Syaban, 78 tahun, sejak 15 tahun berselang sudah menggunakan
penisilin dan salep sulfa. Tidak ketinggalan kapas dan perban.
Juru sunat di Desa Banten ini berpraktek hampir di seluruh
wilayah Sungai Rampah, Sumatera Utara. Diakuinya, dulu ia
terbiasa mempersiapkan ramuan daun-daunan di samping obat minum
yang sudah diberi mantera-mantera. Bius tak dikenalnya. "Saya
hanya minta kepada Tuhan agar diberi keselamatan. Itulah bius
saya," ujar Syaban, yang tidak pernah menetapkan tarif.
Begitu juga Kiyem, yang kabarnya sudah berusia 124 tahun. Orang
tua yang sudah uzur ini dulu terkenal cekatan. Sebagai juru
sunat khusus untuk anak perempuan ia dikenal seantero Pasar
Jumat, Cilandak dan Kebayoran Lama, Jakarta.
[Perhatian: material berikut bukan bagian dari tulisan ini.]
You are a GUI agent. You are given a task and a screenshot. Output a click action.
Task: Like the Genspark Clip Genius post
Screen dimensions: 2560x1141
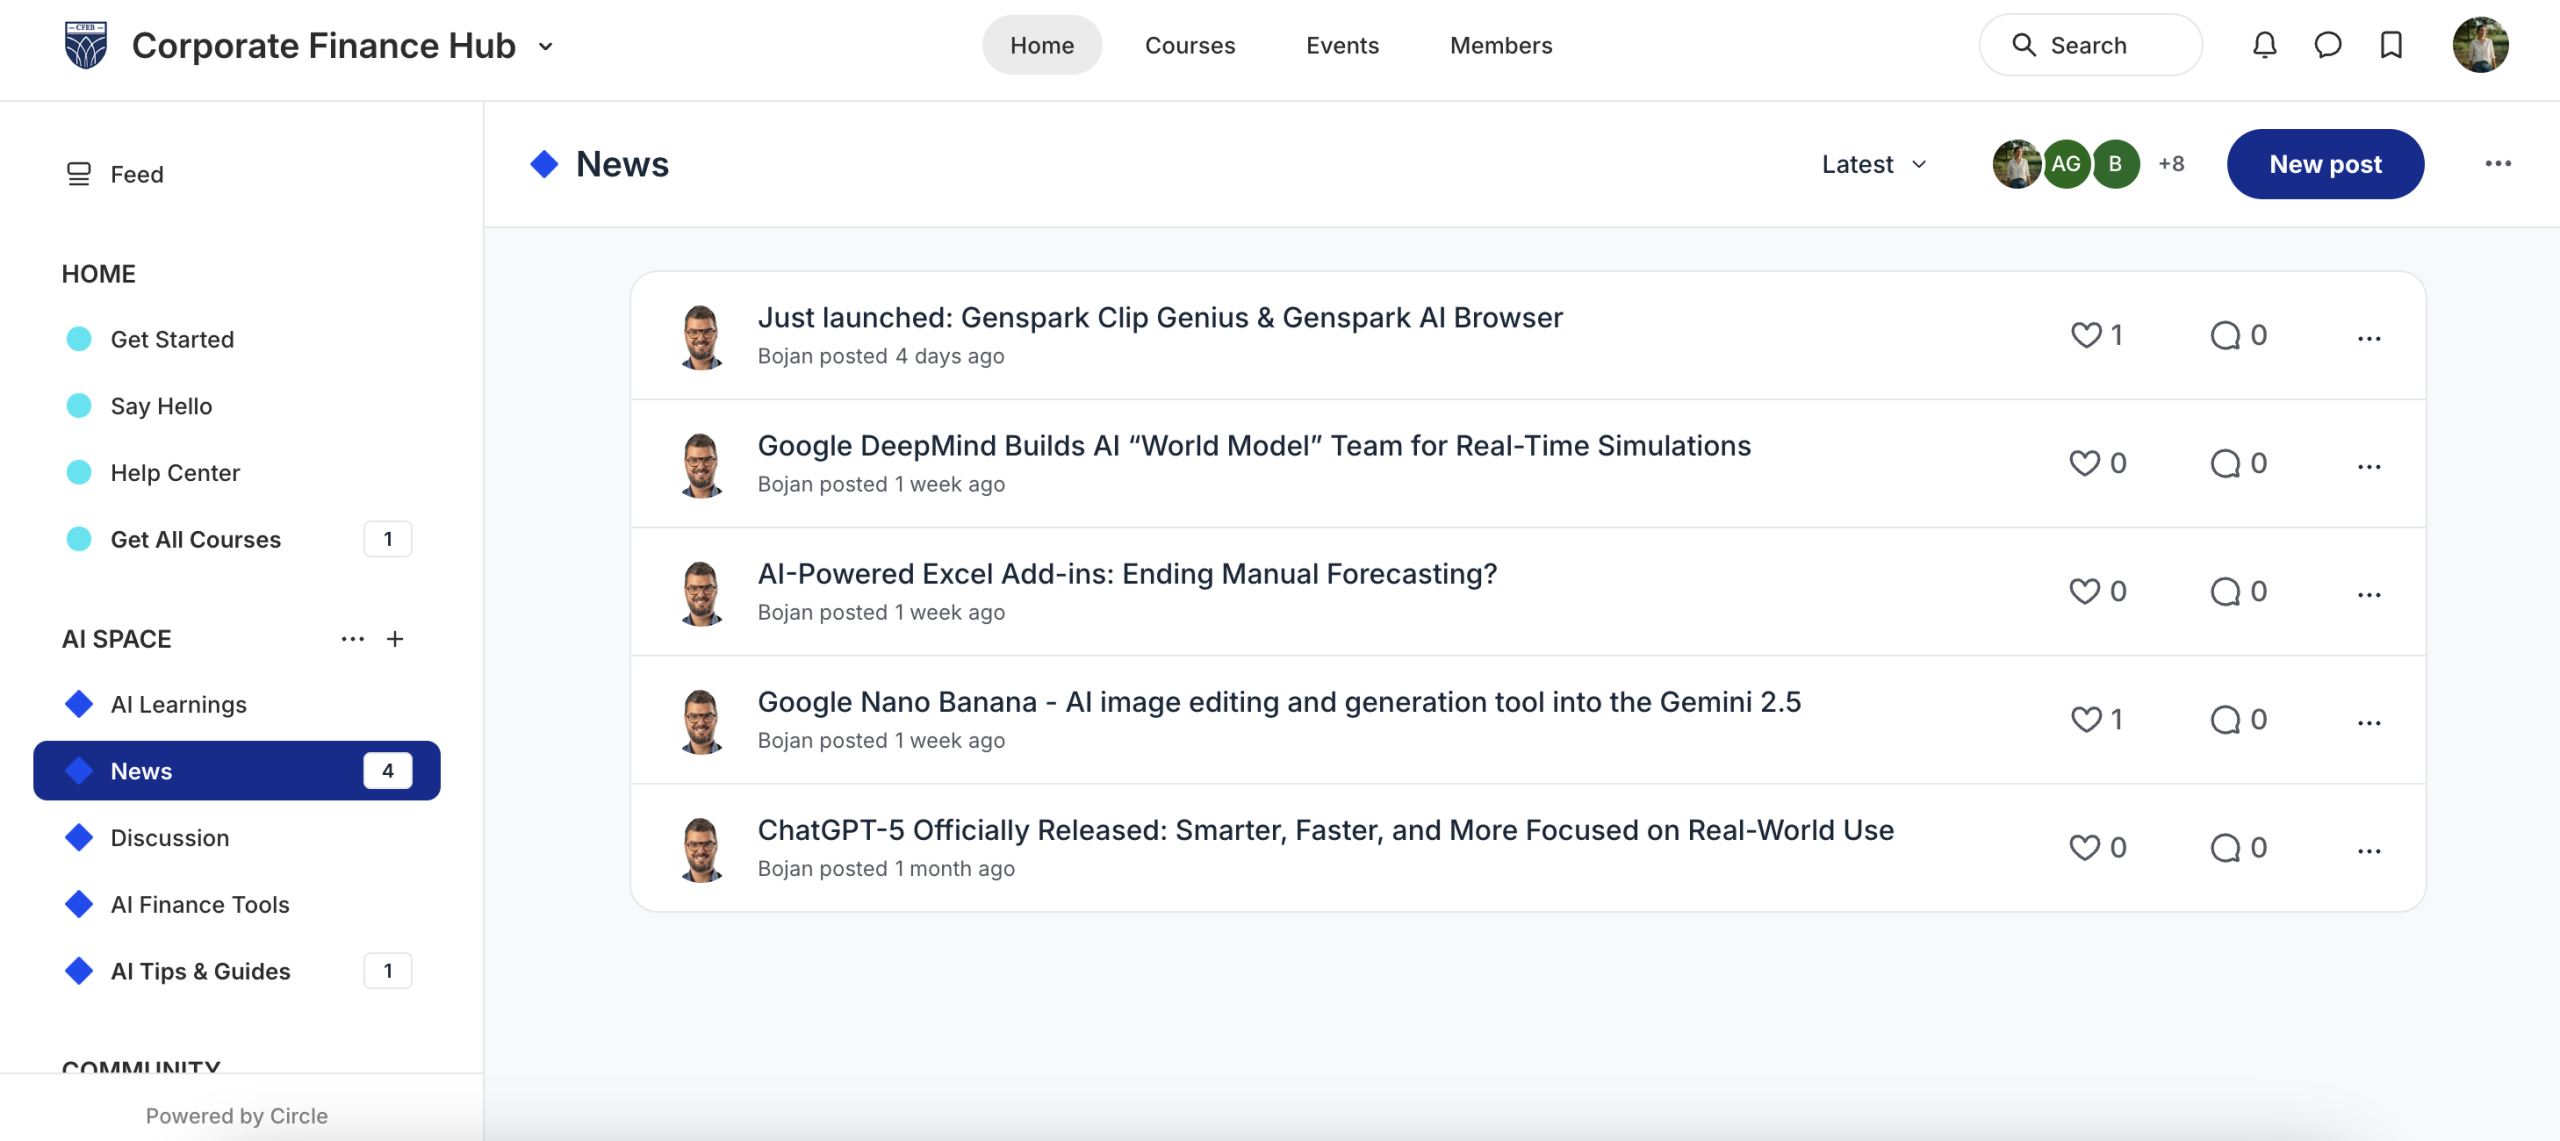(x=2085, y=335)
Ia pun bisa
bertindak sebagai dukun beranak. Napsah, anak bungsu yang
sekarang merawatnya bercerita, bahwa dua tahun lalu, Kiyem masih
menyunat dengan tarif Rp 1.000. Tapi "tak dikasih, emak juga
mau," ungkap Napsah.
Pasien Kiyem umumnya berusia antara 40 hari sampai 1 tahun.
"Kalau sudah besar, tak ada mah," kata Napsah pula. Pisau lipat
kecil adalah alat Kivem satu-satunya. Dengan alat ini dia
memotong apa yang disebut "manik" pada kemaluan bayi peremnuan
itu. Darah yang keluar sedikit sekali, langsung dihapus dengan
kapas. Kiyem tidak kenal mantra, doanya sederhana bismilah tujuh
kali.
Itu juga doa Haji Sabeni, 65 tahun. Juru sunat terkenal di
bilangan Jakarta Selatan. Di samping supit bambu buatannya
sendiri, alat lain adalah pisau cap garpu yang tiap kali hendak
dipakai selalu diasah lebih dulu. Dulu juga Sabeni main "tiup",
sekarang ia mengandalkan sulfadilamit.
Barangkali masih hisa dihitung juru sunat seperti Sucahyo, yang
sudah memperkenalkan cara potong dan jahit. Kini berusia 48
tahun, juru sunat dengan cara modern ini, pernah bekerja 10
tahun di RSU Kudus. Waktu mudanya ia bahkan sempat mendapat
pendidikan sekolah perawat RS Kariadi, Semarang. Tapi adat Jawa
lama, yang mengandalkan konsentrasi tinggi dan mantera-mantera,
tidak ditinggalkannya. Menurut pendapat Sucahyo, "menyunat cara
tradisional tak dapat dipertanggungjawabkan." Mengapa?
"Penyembuhannya lama dan banyak mengeluarkan darah," tuturnya.
Sehabis sunat, tiap pasien oleh Sucahyo selalu dibekali obat,
berikut sehelai celana yang segera bisa dikenakan.
Sucahyo di Kudus yang punya pasien rata-rata 5O orang sehari,
boleh dibilang kewalahan, hingga tatkala orangtuanya meninggal
di Kendal, ia tak dapat datang. "Hidup saya ditekan janji,"
katanya setengah mengeluh. Bagi Kaselan, yang berasal dari Desa
Ploso, Kudus, kerja sebagai juru sunat terasa berat karena
"dukun sunat tidak boleh lupa, harus menepati janji." Dulu untuk
memenuhi panggilan, terkadang ia terpaksa berjalan kaki sejauh
22 km menembus gelap dan hujan. Sekarang ia naik motor Suzuki.
Tapi ia juga memiliki sebuah mobil Fiat dan sebuah colt, berikut
3 ha sawah -- semua dari penggasilannya sebagai juru sunat.